O famoso artigo da Civiltá Cattolica e nossa oportuníssima citação continuam assim:
”Se os liberais nos pedem a verdadeira caridade, a única que lhes convém e que nós, como redatores da Civiltá Cattolica, lhes podemos e devemos dar, tão longe estamos de querer negá-la que, ao contrário, julgamos tê-la prodigado bastante até agora, senão segundo todas as suas necessidades, ao menos segundo a nossa possibilidade.
“Os liberais cometem um intolerável abuso de palavras dizendo que nós não usamos de caridade para com eles. A caridade, una em seu princípio, é variada e multiforme em suas obras. Muitas vezes, o pai que bate fortemente em seu filho, tanto usa de caridade como o que o cobre de beijos. E ocorre freqüentemente que a caridade do pai que beija seu filho seja inferior à do pai que o castiga.
“Nós batemos nos liberais, não negamos, e batemos neles com muita freqüência (com palavras, é claro), mas quem poderá concluir deste fato que nós não os amamos, que não temos caridade para com eles? Isto poderia ser dito antes daqueles que, malgrado as prescrições da caridade, interpretam mal as intenções do próximo. No que nos diz respeito, tudo o que os liberais poderão dizer é que nossa caridade para com eles não é a caridade que desejam. Mas nem por isso deixa de ser caridade, sim senhor, e grande caridade; e visto que são eles que pedem caridade, e nós os que lha concedemos em vão, bem poderiam recordar aqui o velho provérbio: ’A cavalo dado não se olhe para o pelo’.

**DADOS FORNECIDOS:**
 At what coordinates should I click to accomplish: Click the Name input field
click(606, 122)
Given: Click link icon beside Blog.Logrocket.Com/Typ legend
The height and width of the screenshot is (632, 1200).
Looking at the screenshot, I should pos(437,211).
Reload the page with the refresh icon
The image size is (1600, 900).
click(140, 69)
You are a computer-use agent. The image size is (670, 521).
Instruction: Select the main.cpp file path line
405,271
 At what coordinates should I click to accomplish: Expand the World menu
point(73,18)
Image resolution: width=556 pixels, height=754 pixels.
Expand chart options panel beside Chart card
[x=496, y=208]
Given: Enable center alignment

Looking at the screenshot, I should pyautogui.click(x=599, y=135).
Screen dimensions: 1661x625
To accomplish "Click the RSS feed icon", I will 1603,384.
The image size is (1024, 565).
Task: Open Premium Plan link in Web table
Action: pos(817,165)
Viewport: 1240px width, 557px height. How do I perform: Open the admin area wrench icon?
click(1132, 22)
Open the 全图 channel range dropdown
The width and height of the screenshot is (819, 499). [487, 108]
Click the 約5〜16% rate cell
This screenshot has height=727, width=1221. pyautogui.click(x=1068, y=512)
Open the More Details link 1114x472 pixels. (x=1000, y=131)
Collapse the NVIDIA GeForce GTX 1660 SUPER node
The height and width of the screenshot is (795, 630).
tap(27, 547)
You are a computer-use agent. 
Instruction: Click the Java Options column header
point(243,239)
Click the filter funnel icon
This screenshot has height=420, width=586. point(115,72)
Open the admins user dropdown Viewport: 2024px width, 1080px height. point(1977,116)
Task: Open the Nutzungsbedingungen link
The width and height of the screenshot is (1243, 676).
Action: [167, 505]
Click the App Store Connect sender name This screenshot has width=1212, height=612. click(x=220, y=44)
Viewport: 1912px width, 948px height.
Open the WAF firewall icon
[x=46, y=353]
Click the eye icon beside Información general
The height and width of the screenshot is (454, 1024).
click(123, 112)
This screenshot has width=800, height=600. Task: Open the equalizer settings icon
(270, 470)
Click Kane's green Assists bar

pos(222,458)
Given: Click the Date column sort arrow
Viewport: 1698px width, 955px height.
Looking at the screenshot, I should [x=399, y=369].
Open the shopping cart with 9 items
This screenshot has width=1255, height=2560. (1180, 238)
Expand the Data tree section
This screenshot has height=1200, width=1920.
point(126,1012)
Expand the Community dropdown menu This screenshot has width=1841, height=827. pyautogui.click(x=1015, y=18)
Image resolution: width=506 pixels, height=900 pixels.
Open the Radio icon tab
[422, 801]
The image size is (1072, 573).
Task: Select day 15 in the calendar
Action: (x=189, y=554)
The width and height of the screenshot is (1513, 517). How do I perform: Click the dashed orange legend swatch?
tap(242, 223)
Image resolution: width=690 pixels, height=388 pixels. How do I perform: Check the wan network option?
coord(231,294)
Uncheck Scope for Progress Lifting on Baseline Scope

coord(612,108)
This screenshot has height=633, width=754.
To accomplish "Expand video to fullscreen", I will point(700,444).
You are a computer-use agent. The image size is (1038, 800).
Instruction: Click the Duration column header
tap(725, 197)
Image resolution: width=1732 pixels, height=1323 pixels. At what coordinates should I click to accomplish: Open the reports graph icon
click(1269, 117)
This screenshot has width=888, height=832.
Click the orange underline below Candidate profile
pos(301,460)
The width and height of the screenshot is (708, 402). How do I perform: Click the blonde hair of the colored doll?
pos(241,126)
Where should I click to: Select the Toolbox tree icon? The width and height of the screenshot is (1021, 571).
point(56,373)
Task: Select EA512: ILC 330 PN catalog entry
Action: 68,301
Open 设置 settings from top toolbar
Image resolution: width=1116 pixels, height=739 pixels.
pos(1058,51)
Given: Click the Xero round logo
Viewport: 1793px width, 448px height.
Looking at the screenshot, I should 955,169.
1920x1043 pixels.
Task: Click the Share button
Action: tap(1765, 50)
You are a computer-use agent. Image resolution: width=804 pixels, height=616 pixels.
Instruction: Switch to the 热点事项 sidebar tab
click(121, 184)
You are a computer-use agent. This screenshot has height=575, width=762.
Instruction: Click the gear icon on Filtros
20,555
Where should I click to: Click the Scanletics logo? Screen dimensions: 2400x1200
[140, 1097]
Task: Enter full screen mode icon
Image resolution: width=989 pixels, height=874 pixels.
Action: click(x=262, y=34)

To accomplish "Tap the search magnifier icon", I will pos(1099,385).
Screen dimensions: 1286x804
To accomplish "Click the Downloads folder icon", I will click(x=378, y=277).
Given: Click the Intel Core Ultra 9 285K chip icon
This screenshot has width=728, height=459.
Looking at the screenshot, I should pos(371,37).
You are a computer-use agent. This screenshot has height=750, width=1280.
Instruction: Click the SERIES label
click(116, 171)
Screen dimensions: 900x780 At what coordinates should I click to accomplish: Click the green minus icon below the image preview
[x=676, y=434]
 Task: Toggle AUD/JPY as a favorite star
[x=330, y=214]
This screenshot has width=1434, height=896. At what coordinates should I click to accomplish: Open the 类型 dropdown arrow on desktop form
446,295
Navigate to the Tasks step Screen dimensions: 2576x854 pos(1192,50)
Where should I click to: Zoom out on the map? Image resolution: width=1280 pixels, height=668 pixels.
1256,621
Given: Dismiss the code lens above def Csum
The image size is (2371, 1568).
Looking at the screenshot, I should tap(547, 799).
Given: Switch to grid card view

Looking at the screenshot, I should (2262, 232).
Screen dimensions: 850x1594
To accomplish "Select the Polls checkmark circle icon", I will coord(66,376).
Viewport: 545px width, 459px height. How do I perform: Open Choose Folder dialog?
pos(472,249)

**DETALHES DA TAREFA:**
Reproduza, sem alterações, a parte do trecho citado que vai de "O famoso artigo" a "a nossa possibilidade.". Os dados não têm relação alguma com o trecho citado.

**RESPOSTA À TAREFA:**
O famoso artigo da Civiltá Cattolica e nossa oportuníssima citação continuam assim:
”Se os liberais nos pedem a verdadeira caridade, a única que lhes convém e que nós, como redatores da Civiltá Cattolica, lhes podemos e devemos dar, tão longe estamos de querer negá-la que, ao contrário, julgamos tê-la prodigado bastante até agora, senão segundo todas as suas necessidades, ao menos segundo a nossa possibilidade.